At last Mark Antony fled to raise an army against the young Cæsar. He had schemes of conquering the East and
making Alexandria the capital of the world; but instead of this, he became captivated by the beautiful Queen of
Egypt, for whom Julius Cæsar had fought before. He had met her in Rome, when she had stayed with Cæsar. Now he
met her again at Tarsus, and at once fell captive to her charms and her wit.
Cleopatra sailed up the river, in a gilded vessel, with purple sails and silver oars, to the music of flutes
and reed pipes. She lay under an awning spangled with gold, surrounded by her beautiful slaves. Mark Antony
soon loved her. He spent all his time with her, he laid aside his Roman dress and his Roman manners to adopt
those of Egypt.
CLEOPATRA SAILED UP THE RIVER, IN A GILDED VESSEL, WITH PURPLE SAILS AND SILVER OARS.
Ugly rumours about him, reached Rome, and Cæsar determined to put an end, to this growing
 power, beyond the seas. He mustered a fleet and army and met the fleet of Antony and Cleopatra off the southern
coast of Greece. For some days a rough sea prevented any battle, but when the battle began, it was very
unequal. The huge bulks of the Eastern ships were ill adapted for advance or retreat. They were no match for
the skilfully managed triremes of the Romans, and while they rolled heavily on the waters, up went the sail of
Cleopatra's galley, and, followed by sixty Egyptian ships and the despairing Antony, she fled across the sea to
Alexandria. Thither Cæsar followed, by way of Asia and Syria. All the princes of Asia bowed down to him, and
Herod, King of Judea, made friends with the conqueror. He arrived at Alexandria, to hear the news, that Antony
had killed himself, and that the queen, Cleopatra, had shut herself up in a strong tower.

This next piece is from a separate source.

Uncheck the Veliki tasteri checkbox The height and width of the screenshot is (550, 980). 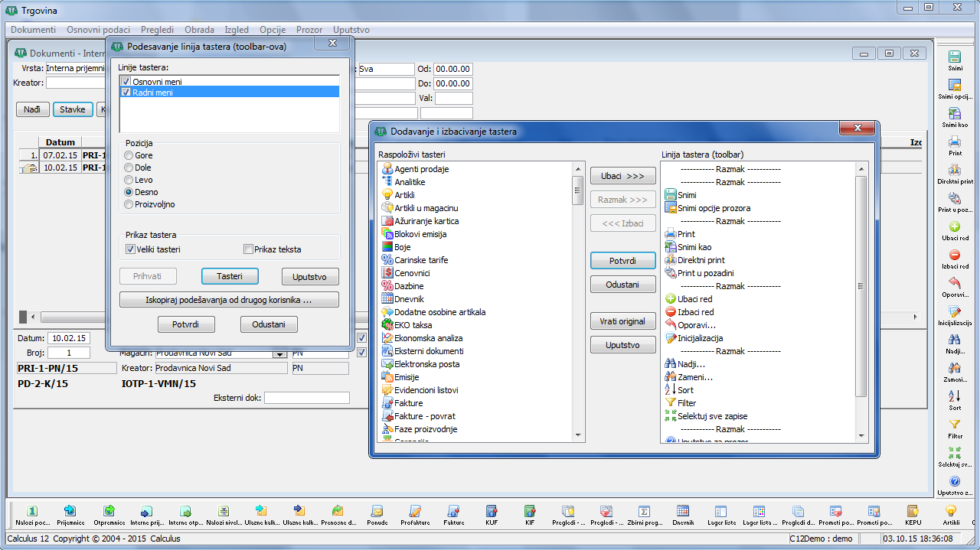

Once, and once only, Cæsar saw her; she tried to excite his pity, but failed. She discovered that he intended
to have her taken to Rome, to take part in his triumph. The humiliation was more than she could bear. The next
day she was found lying on her couch, in her royal robes, dead. Her two maids were dying on either side.
"Is this well?" asked the man, who found her.

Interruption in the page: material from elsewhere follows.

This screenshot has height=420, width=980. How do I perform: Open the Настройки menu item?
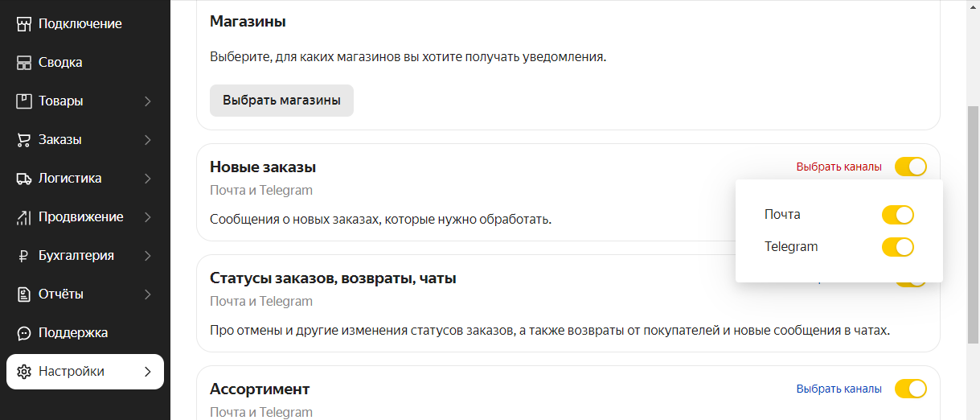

"It is well for the daughter of kings," answered the dying maid.
And so Egypt became a Roman province.
Cæsar went back to Rome, triumphant. The
 death of Antony put an end to the fierce struggles, that had torn Rome, for the ten years, following the death
of Julius Cæsar. It seemed, as if the great empire of Rome, might have rest for a time now, under the man, who
had already done so much. He now occupied not only the highest place in the city and the highest place in the
State, but he was chief of the army.
The man who rules an empire and commands the army of that empire is called an emperor; so Cæsar was now an
emperor. He also took the name of Augustus, a word applied to things most noble, most dignified, most high.
From this time, therefore, we must call him Cæsar Augustus.
Well and wisely did Augustus rule the Roman people. He lived simply amongst them, he dressed as a plain
citizen, he joined in the life of the people. His house was unadorned, his meals were taken in haste and were
not luxurious. To his Court and to his person he drew the greatest poets and writers of his age. In his reign
Virgil, tall, dark, and shy, might have been seen walking about the streets of Rome, while Horace, who had
fought for his country in days gone by, was poet-laureate to the emperor. Lesser singers lived too, in these
days of prosperity, ever praising the man, who had restored law and order to Rome, the man who had won peace
for their great empire—even Cæsar Augustus, the first Emperor of the Roman Empire.